An adventure in fishnet and rhinestones

By Katie Van Sickle of Rochester


“Honey, how do you feel about watching women with creative threats of violence printed on their shirts try to kill each other on roller skates?” I asked my husband one morning, brandishing the local newspaper like a winning lottery ticket.


He looked up from his coffee with the expression of a man who had just been asked to juggle chainsaws. “I’m listening...”


Roller derby referees warm up before the action begins. Photo by Katie Van Sickle
Roller derby referees warm up before the action begins. Photo by Katie Van Sickle

And that’s how we found ourselves, two decidedly overdressed individuals, standing in line among a crowd that looked like a punk rock family reunion. While everyone else sported well-worn jeans and team shirts, we stood out in our day clothes like Fortune 500 executives who had accidentally wandered into a mosh pit. I had thought applying lipstick would help me fit in. Rookie mistake.


The woman in front of us, sporting a team logo t-shirt and a distinctive gap where her front tooth should have been, grinned at us knowingly. I silently dubbed her “Derby Mom” and wondered if she had lost the tooth in battle or was just getting into character.


The venue itself was a masterpiece of minimalism. The “track” consisted of two ovals outlined in yellow and red duct tape on the floor – proof that anything can be a sports venue if you’re brave enough with adhesives. My husband, determined to get his money’s worth, secured us front-row seats in the balcony. Perfect for witnessing either athletic excellence or spectacular wipeouts, whichever came first.


The evening’s matchup: our hometown “Big-City Mafia” versus the “Mississippi Valley Mayhem” from Wisconsin. The names alone were worth the price of admission.


But the real entertainment began with the MCs. Picture, if you will, a tall guy in business casual and his partner – a short, strutting peacock in a white suit who spun around to reveal “THE DUKE” spelled out in rhinestones across his back. If Elvis had gone into sports announcing instead of music, this would have been his style.
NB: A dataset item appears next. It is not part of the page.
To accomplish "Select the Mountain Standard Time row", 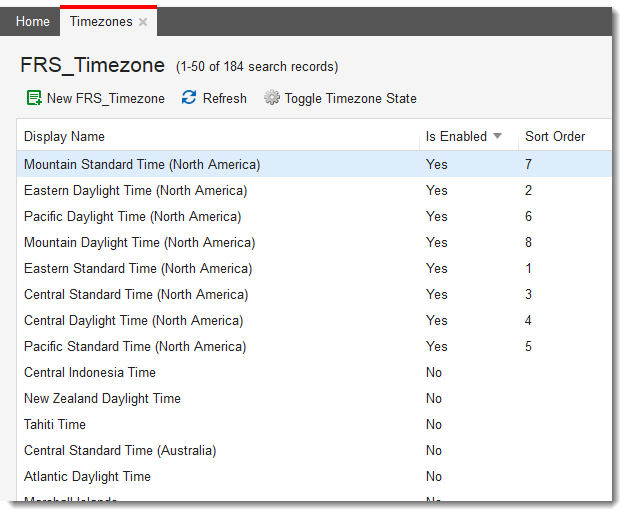I will [x=314, y=164].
The players’ names were works of art in Ash,” “Poysenberry Pie,” “Blazing Betty,” “Ellen Degenerate” – these women clearly spent as much time crafting their derby personas as they did practice their hip checks. Their uniforms were a rebellion against both fashion and physics: fishnet stockings that had seen better days, tank tops stretched to their limits, and arm numbers that looked permanent enough to confuse future archaeologists.


The referees weren’t about to let the players have all the fun. One male ref wore what appeared to be a formal black kilt, proving that even in roller derby, you can still dress for the opera. A female ref sported a uniform that seemed to be having an identity crisis between a shirt and a dress, while the coaches looked like they had raided a Halloween store after an earthquake.


Standing on the sidelines, like a punk rock tennis line judge, was a woman sporting a four-inch mohawk and lime green glasses frames. She wasn’t part of the game; she just came dressed for the apocalypse.


The actual gameplay was a blur of striped socks, tattoos, and strategic butt-crack exposure. One player’s mouth guard gave her an unfortunate Hitler mustache, which I’m sure was not the intimidation factor she was going for. The final score was 203-73 in favor of the visitors, but nobody seemed to care. This wasn’t about winning or losing – it was about looking fabulous while attempting to separate your opponents from their wheels.


The evening ended with an announcement about an after-party at Dickey’s Irish Saloon, where fans could get autographs from their favorite players. I imagined Derby Mom collecting signatures on her dental x-rays.


We left before the second match, our proper outfits slightly rumpled but our minds thoroughly blown. As we drove home, I realized we had witnessed something special: a sport where the uniforms are optional, the names are ridiculous, and the spirit is unbreakable – much like those fishnet stockings.


Moral of the story? Sometimes the best nights out are the ones where you feel completely out of place. And if you ever get the chance to watch roller derby, go. Just leave the lipstick at home.